Copy only the lines from the one with "Task: Open Více" through the end of the records, exactly as they stand. No pictures belong in the copy.

----------

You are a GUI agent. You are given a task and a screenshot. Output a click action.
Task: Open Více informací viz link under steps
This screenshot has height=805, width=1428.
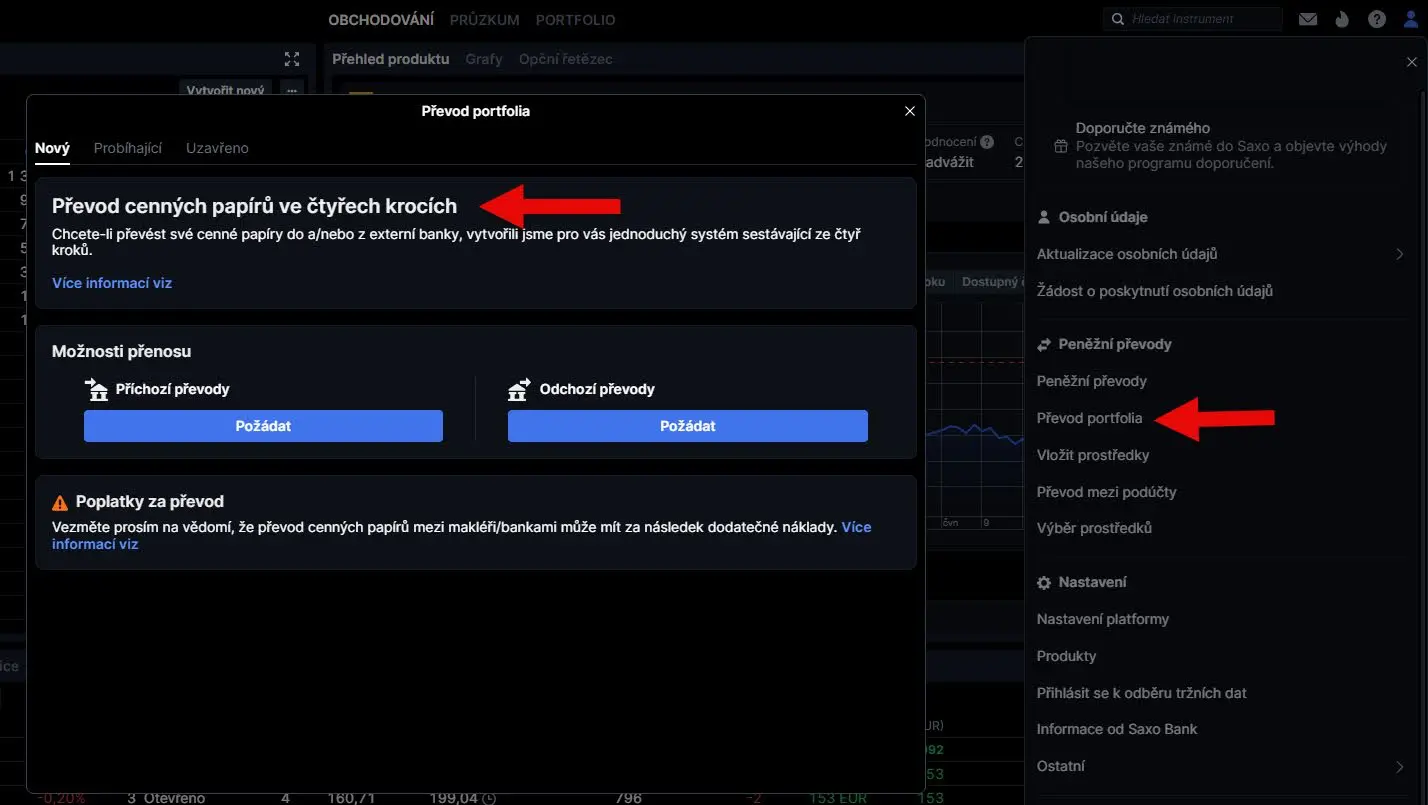pos(112,283)
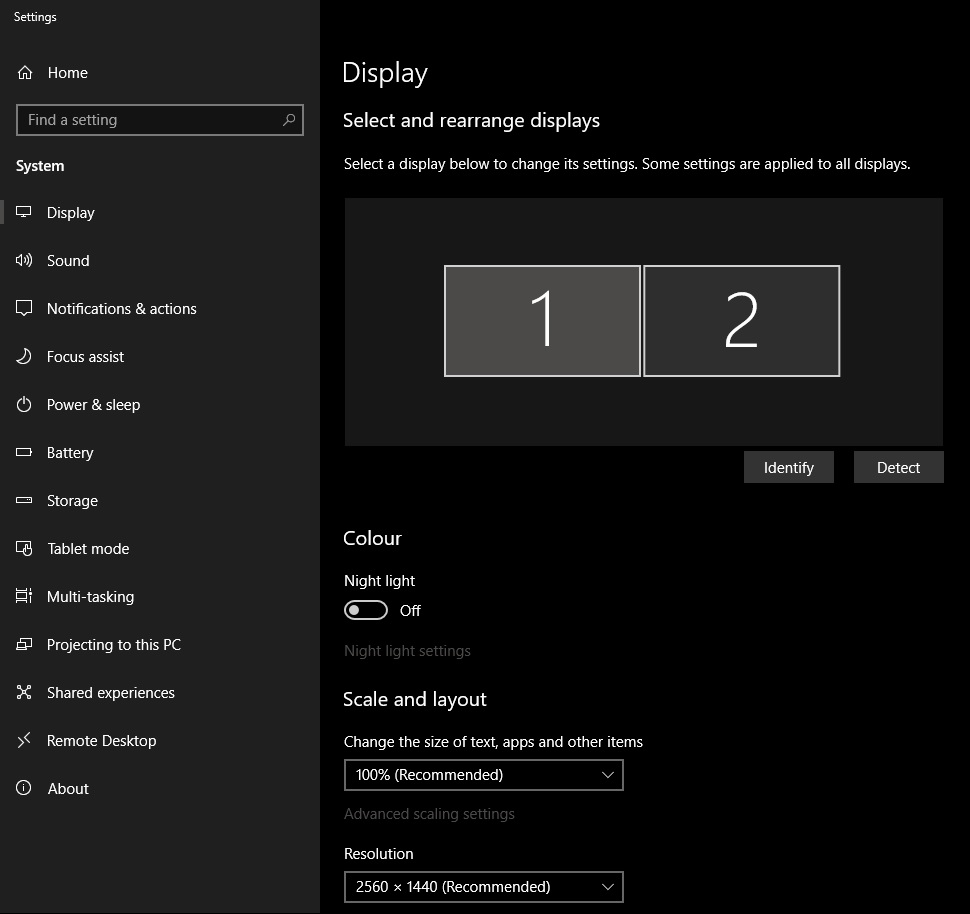
Task: Click the Remote Desktop icon
Action: coord(25,741)
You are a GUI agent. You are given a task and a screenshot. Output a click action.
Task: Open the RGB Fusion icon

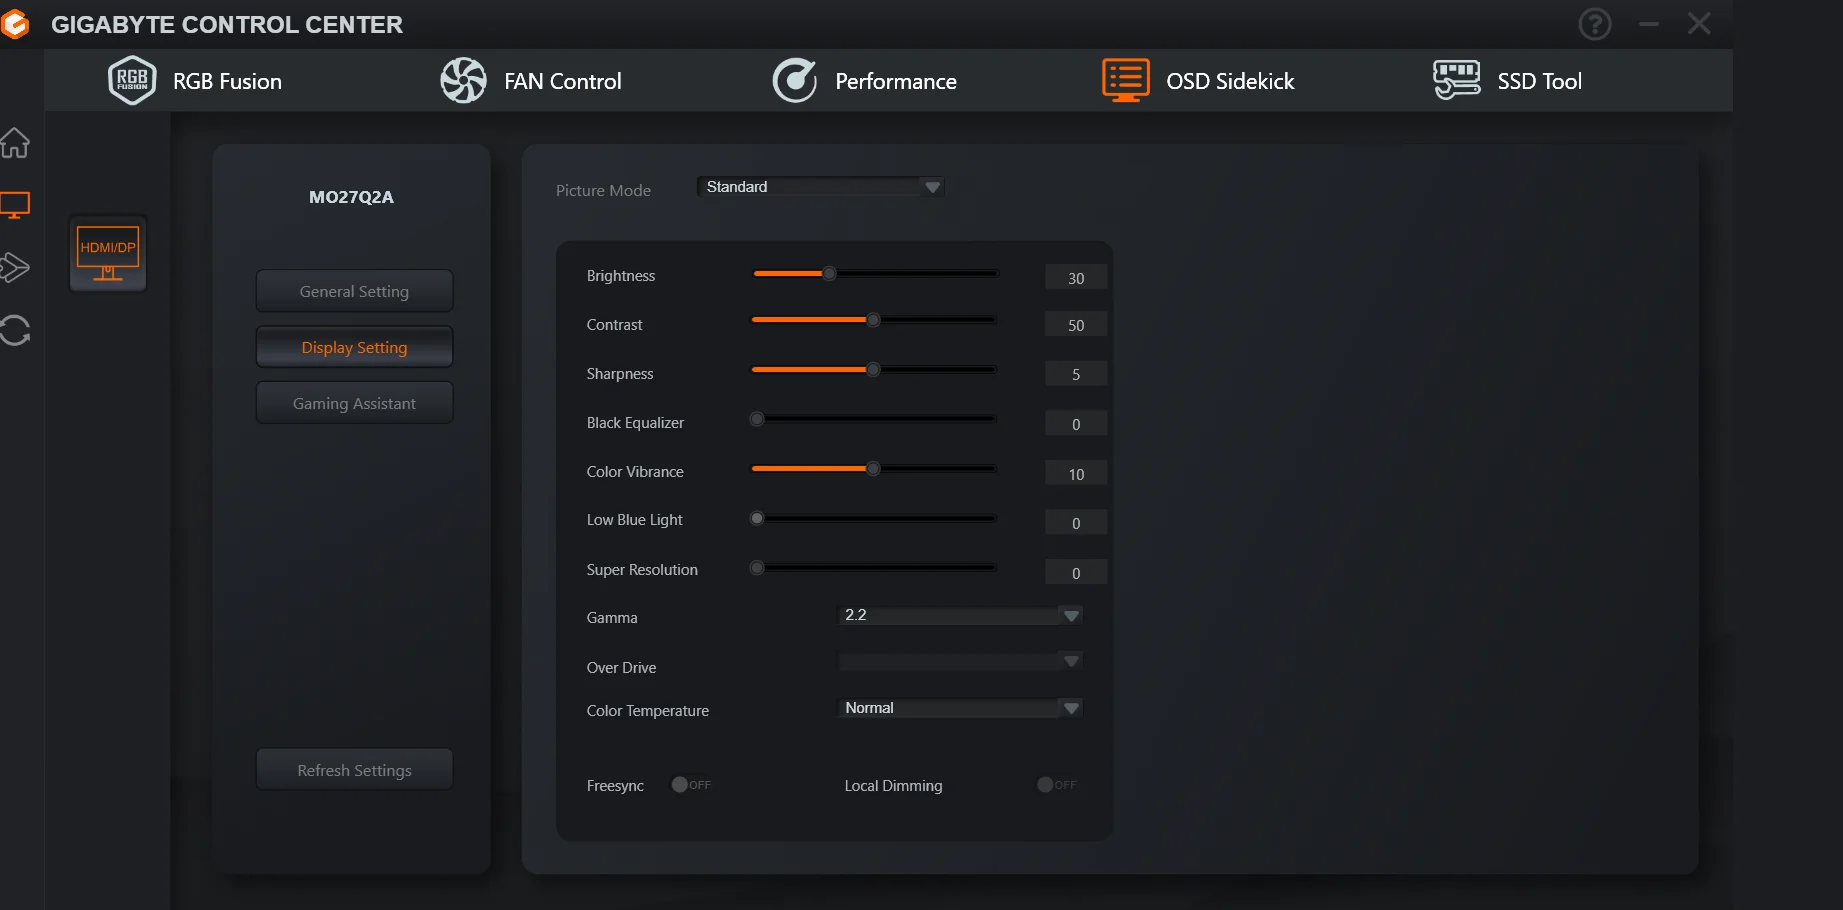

----------

• EXPECTED OUTPUT:
Task: Open Více informací viz link under steps
This screenshot has height=805, width=1428.
pos(112,283)
Task: Click the Remote Desktop icon
Action: coord(25,741)
You are a GUI agent. You are given a task and a screenshot. Output a click action.
Task: Open the RGB Fusion icon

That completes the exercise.